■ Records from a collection
::::::::

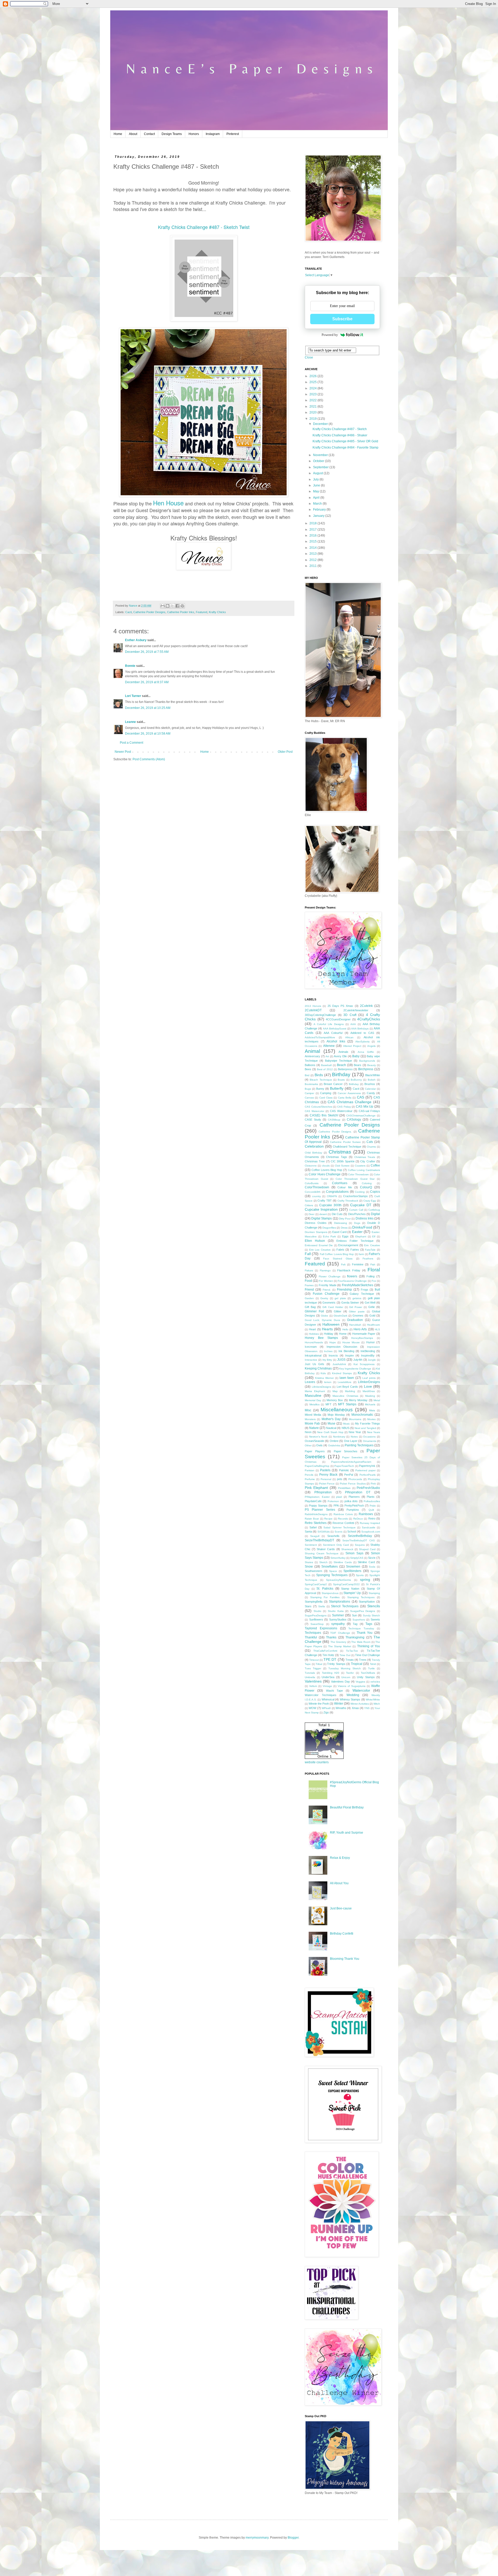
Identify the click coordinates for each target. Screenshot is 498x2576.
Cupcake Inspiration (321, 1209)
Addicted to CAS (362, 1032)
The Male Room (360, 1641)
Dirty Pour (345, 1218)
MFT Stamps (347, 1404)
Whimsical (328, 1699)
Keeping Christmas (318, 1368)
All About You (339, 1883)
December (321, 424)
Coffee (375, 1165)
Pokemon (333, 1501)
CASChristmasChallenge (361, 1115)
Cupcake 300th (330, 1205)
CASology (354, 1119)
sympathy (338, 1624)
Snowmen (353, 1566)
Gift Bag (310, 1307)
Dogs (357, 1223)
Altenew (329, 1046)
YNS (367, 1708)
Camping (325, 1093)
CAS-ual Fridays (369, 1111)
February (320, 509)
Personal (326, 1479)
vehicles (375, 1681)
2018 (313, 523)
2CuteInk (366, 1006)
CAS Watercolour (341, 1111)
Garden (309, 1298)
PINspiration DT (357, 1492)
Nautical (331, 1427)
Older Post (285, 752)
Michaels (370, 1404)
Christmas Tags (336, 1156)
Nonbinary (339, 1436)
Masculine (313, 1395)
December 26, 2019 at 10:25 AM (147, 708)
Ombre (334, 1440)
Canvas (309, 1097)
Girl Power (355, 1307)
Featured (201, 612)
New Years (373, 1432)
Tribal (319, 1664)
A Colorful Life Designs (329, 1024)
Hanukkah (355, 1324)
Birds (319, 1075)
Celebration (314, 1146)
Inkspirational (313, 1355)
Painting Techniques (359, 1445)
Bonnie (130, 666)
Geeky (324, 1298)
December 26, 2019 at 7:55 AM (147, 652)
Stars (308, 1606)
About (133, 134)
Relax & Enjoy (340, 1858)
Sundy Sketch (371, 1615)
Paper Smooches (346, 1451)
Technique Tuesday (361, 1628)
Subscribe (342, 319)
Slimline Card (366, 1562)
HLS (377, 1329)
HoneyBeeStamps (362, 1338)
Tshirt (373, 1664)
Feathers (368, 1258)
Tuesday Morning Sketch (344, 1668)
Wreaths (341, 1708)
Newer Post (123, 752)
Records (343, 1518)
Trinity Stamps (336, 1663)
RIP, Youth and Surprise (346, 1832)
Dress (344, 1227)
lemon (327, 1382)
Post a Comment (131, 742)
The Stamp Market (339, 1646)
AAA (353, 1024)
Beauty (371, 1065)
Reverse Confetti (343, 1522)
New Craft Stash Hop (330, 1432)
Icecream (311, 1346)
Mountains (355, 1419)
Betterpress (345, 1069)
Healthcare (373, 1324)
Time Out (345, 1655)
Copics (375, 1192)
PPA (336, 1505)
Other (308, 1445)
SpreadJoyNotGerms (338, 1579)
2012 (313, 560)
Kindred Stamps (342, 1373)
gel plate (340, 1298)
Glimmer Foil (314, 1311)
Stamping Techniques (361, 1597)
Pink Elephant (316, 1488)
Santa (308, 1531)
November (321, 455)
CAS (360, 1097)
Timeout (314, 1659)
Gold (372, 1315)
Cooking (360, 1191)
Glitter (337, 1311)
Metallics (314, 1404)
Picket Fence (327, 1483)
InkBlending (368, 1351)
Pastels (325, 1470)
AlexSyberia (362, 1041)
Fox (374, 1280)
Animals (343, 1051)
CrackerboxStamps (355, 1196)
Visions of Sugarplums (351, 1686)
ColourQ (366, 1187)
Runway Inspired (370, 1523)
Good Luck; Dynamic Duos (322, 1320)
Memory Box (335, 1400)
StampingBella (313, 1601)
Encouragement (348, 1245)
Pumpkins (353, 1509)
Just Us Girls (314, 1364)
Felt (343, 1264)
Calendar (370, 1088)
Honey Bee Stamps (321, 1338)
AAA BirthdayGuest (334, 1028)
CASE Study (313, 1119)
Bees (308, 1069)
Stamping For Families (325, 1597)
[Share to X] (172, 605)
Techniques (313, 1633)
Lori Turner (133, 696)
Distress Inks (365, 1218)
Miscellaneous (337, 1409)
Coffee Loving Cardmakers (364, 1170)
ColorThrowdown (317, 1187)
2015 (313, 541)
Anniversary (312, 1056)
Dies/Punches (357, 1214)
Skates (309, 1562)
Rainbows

::::::::

■ REQUIRED ACTION
In the entries above, some lines hold the string "December". Copy each of them.

■ TASK ANSWER
December (321, 424)
December 26, 2019 at 10:25 AM (147, 708)
December 26, 2019 at 7:55 AM (147, 652)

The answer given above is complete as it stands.